12.9哀公問於有若曰:“年飢,用不足,如之何?”

12.9哀公問於有若曰:“年飢,用不足,如之何?”有若對曰:“盍徹乎?”曰:“二,吾猶不足,如之何其徹也?”對曰:“百姓足,君孰與不足?百姓不足,君孰與足?”

魯哀公問有若說:“遭了饑荒,用度不足,怎麼辦?”有若回答說:“爲什麼不抽十分之一的稅呢?”哀公說:“抽十分之二,我還不夠,怎麼能抽十分之一呢?”有若說:“如果百姓富足,君上怎麼會不足呢?如果百姓不富足,君上又怎麼會富足呢?”

這一句裏的“徹”字,鄭玄註釋說:“什一而稅謂之徹。”通俗地說就是10%的稅率叫做“徹”。這是西周的田稅制度。

有若的話反映了儒家學派的民本思想,也涉及儒學的經濟思想,其核心是“富民”。魯國從宣公起所徵的田稅是十分之二。有若明確提出削減田稅的稅率,改行“徹稅”,即什一稅率,減輕人民的經濟負擔。

大家早上好!日更演講,成就夢想,寫作加演講,七倍速成長,越付出越富有。

六點半了,我們還是來繼續學習論語。按照慣例,我們先來複習一下昨天學習的內容。

顏淵篇的第八章:

棘子成曰:“君子質而已矣,何以文爲?”子貢曰:“惜乎,夫子之說君子也!駟不及舌。文猶質也,質猶文也。虎豹之鞟,猶犬羊之鞟。”

說的是衛國大夫棘子成,對子貢說:君子的關鍵在於本質,要那些虛文和表面功夫幹什麼呢?棘子成說的背景應該是儒家,孔子以及孔門弟子對禮節要求比較高,有點過於注重形式了,然後向子貢說出自己的意見。

子貢回答的非常直接說:太遺憾啦!夫子您這樣身份的人,居然說出這樣的話,都說駟不及舌,也就是一言既出,駟馬難追。這話說出來了,影響就出來了,想改都改不過來,傳播太快了,這種思想是要不得的。

文飾就是本質,本質就是文飾。其實也就是說的內在和外在它是一體兩面的。

內在需要通過外在來表現,外在需要有內在來支撐,是不可能獨立存在的。說我只是內在品質好,那你外在不講究,別人又怎麼知道呢?

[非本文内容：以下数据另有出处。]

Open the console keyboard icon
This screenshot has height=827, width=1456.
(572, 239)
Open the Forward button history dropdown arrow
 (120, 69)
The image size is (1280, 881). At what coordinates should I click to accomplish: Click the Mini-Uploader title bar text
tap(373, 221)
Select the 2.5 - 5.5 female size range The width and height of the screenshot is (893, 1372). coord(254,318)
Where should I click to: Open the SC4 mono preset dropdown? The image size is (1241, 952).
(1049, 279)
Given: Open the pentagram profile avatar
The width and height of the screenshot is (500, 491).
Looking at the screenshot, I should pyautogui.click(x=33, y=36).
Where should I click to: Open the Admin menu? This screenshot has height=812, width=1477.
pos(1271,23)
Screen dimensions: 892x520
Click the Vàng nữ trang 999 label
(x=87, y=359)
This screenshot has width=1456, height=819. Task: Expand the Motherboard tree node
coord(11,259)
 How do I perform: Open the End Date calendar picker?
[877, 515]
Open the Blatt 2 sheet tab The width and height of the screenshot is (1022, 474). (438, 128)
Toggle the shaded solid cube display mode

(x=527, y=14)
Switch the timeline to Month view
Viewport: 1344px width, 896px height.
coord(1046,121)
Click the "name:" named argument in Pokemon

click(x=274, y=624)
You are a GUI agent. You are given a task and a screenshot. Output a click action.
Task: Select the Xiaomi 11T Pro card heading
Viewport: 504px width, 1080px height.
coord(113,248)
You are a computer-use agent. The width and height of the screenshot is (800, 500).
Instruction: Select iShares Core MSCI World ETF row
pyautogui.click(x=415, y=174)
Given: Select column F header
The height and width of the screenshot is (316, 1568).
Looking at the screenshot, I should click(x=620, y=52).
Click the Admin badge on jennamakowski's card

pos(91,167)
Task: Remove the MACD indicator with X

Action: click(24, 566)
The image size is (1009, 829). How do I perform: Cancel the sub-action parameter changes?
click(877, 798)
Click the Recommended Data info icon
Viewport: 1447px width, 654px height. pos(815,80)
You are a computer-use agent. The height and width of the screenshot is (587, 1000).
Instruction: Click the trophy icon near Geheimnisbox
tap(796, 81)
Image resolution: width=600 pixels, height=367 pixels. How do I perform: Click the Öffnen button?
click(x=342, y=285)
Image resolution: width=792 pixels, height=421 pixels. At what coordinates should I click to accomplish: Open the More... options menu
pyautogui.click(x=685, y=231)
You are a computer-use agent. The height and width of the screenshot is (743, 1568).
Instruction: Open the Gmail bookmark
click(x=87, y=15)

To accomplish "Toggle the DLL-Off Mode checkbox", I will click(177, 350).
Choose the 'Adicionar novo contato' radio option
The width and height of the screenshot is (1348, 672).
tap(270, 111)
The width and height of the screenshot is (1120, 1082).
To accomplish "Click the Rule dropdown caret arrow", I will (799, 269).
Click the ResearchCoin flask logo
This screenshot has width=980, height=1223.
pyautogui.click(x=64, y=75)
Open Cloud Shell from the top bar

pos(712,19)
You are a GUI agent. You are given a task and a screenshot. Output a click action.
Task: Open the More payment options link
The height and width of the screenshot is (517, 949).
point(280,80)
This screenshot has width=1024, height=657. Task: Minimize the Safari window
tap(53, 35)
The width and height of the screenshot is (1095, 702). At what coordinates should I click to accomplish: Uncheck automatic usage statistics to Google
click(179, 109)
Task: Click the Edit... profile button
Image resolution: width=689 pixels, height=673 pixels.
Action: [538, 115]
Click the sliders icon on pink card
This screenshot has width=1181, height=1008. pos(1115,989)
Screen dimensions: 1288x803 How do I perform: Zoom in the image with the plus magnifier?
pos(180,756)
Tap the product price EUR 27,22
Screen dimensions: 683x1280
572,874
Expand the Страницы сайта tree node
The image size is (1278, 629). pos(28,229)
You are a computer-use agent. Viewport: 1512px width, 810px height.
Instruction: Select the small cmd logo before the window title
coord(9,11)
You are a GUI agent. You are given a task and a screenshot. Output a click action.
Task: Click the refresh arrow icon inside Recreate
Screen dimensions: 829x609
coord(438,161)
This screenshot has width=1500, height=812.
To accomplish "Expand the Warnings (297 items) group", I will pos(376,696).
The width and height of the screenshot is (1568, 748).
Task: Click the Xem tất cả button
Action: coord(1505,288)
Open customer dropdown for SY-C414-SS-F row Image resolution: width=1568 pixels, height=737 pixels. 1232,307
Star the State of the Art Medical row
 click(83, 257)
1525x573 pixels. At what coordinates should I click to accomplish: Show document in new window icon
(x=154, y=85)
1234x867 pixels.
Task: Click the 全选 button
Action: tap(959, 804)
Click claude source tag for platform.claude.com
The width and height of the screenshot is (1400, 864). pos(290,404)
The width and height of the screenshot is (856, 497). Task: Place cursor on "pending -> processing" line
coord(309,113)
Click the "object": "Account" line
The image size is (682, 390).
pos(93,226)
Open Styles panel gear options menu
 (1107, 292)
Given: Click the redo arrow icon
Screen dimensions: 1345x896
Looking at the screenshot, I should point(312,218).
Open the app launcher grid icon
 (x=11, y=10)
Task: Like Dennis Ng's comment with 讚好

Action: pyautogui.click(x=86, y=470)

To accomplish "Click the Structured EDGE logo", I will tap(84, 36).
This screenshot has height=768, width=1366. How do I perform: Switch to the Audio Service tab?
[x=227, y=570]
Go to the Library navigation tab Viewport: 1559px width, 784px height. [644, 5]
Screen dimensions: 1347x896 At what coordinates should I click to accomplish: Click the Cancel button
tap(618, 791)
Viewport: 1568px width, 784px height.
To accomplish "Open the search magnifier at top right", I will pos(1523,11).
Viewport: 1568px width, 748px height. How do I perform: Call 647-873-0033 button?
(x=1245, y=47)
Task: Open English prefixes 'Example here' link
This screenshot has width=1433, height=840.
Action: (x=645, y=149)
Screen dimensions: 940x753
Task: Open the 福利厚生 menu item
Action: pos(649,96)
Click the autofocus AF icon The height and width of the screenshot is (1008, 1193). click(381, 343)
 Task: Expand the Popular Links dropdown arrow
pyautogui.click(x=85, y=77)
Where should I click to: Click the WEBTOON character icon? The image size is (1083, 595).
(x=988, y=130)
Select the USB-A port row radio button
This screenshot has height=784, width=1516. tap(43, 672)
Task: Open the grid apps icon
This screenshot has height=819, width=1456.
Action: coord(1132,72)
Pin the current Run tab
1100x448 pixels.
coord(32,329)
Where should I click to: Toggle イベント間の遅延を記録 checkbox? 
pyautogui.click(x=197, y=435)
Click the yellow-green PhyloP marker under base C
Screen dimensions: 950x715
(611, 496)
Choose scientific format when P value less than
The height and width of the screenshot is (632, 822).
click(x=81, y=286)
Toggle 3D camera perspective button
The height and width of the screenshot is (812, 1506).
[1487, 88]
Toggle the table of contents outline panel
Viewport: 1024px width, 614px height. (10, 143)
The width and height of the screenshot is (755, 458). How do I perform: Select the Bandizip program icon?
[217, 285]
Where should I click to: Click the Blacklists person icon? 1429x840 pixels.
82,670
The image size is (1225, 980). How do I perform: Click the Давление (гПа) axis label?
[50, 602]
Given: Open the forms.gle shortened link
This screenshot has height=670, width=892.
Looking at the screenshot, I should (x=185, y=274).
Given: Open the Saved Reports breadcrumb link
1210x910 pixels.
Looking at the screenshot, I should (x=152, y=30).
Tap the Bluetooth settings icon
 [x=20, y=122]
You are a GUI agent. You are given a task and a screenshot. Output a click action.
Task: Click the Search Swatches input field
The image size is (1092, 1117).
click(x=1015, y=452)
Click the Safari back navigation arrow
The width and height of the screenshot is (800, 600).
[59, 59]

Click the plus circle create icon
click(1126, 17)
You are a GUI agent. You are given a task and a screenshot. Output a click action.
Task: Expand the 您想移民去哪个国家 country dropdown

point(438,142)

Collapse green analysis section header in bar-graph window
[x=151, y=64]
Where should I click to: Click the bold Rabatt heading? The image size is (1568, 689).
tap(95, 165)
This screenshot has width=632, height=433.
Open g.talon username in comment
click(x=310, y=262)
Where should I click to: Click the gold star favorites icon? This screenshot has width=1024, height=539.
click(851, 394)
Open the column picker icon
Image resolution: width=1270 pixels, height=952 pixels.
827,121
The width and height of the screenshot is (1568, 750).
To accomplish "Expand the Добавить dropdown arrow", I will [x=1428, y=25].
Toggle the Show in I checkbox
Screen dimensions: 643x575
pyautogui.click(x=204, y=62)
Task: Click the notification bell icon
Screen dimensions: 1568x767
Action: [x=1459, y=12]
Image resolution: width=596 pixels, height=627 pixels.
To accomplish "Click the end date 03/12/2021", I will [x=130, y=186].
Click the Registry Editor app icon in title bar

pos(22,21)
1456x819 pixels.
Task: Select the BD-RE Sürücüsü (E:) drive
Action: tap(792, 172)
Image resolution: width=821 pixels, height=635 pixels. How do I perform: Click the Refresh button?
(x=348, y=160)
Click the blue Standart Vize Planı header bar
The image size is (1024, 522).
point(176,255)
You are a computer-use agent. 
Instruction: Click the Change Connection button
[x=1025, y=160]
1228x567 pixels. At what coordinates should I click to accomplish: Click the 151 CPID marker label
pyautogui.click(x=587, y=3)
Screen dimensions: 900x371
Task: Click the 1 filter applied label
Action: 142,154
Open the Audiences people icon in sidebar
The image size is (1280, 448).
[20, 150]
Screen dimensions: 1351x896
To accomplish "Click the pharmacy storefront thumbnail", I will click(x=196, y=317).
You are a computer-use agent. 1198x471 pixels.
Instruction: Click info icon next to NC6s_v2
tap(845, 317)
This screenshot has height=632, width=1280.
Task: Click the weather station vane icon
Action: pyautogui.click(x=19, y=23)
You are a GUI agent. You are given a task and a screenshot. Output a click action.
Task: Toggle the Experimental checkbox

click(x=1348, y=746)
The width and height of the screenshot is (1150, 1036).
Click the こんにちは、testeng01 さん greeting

打個比方,就像虎豹的皮和犬羊的皮,如果把毛去掉了,你看不到虎的花紋,豹的花紋,或者說犬和羊的花紋,那麼你如何分辨出它到底是什麼皮呢?

子貢說的意思很明白,說作爲君子來講,要內外兼修,既要有內在的品質,要有外在的表現形式,也就是禮儀。只有這兩個都做好,才能夠做到表裏如一。

否則只有質而沒有文,那不是君子。文質彬彬,然後君子!君子必須內在和外在和諧統一,既有內在,又有外在,既有品質,又有表現,符合於君子的那種表現,兩者完美結合。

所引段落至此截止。